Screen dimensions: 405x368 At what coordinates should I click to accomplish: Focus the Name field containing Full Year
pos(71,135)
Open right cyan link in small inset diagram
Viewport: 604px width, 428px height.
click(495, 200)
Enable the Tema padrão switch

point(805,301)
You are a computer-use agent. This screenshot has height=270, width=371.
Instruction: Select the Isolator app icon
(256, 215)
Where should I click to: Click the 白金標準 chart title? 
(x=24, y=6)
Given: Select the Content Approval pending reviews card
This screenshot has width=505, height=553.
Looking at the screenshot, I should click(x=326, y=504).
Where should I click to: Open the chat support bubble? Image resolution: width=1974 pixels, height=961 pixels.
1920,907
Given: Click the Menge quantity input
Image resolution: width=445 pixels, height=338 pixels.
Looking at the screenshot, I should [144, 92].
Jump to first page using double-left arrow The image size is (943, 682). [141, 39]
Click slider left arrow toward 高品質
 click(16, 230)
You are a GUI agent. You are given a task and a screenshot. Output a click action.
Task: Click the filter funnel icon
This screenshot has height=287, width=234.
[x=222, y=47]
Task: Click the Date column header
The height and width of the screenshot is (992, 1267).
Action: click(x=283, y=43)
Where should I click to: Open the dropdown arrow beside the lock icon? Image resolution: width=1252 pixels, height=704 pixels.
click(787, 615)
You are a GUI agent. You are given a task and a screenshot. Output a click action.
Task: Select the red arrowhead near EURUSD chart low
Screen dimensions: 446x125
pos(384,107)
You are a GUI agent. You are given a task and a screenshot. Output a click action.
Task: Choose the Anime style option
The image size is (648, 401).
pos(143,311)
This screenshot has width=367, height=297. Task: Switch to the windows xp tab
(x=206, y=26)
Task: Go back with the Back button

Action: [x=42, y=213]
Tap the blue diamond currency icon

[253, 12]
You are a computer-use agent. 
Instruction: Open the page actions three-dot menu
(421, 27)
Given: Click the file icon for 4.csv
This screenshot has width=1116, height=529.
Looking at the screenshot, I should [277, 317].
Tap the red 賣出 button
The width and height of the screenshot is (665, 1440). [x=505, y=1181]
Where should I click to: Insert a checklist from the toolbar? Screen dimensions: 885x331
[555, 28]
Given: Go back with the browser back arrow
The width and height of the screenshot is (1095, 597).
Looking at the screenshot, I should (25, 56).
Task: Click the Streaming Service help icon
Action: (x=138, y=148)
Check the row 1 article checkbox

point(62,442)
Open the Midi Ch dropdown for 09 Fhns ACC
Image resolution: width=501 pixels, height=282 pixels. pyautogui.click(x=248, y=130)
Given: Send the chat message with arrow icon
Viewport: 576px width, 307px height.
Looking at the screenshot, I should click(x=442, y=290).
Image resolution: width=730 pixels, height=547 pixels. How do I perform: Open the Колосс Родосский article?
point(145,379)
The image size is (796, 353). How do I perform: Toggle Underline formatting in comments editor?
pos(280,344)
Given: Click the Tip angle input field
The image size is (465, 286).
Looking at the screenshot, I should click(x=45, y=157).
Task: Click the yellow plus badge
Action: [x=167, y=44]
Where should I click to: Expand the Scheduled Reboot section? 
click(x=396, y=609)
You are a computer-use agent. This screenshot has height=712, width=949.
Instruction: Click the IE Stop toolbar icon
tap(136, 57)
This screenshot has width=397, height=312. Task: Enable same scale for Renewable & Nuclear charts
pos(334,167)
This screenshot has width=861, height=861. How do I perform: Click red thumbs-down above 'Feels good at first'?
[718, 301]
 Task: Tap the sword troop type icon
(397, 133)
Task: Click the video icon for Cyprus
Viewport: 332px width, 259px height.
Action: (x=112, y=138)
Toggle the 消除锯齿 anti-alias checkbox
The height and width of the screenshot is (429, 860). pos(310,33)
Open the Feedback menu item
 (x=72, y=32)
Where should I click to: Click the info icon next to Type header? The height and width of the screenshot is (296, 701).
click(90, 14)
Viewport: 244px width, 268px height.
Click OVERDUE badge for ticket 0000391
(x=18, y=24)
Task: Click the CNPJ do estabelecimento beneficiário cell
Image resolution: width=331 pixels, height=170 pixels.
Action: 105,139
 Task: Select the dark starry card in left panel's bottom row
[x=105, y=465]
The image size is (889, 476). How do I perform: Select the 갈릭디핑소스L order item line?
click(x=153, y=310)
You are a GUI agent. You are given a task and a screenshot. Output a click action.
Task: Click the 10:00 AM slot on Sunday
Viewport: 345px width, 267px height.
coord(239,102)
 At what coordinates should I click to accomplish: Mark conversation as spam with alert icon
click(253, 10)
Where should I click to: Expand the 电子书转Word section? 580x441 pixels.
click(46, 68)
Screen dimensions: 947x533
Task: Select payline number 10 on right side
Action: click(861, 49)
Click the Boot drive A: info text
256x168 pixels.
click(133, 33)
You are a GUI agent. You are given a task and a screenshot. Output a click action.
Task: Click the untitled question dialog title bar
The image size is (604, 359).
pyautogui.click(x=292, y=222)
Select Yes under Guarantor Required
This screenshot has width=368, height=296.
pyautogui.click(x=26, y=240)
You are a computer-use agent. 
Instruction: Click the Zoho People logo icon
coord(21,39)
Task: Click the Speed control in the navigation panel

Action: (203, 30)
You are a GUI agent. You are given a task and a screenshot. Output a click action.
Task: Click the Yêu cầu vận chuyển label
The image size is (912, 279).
---*---
Work to be completed:
A count is all that should be returned: the number of lines in these records containing the string "computer".

Answer:
4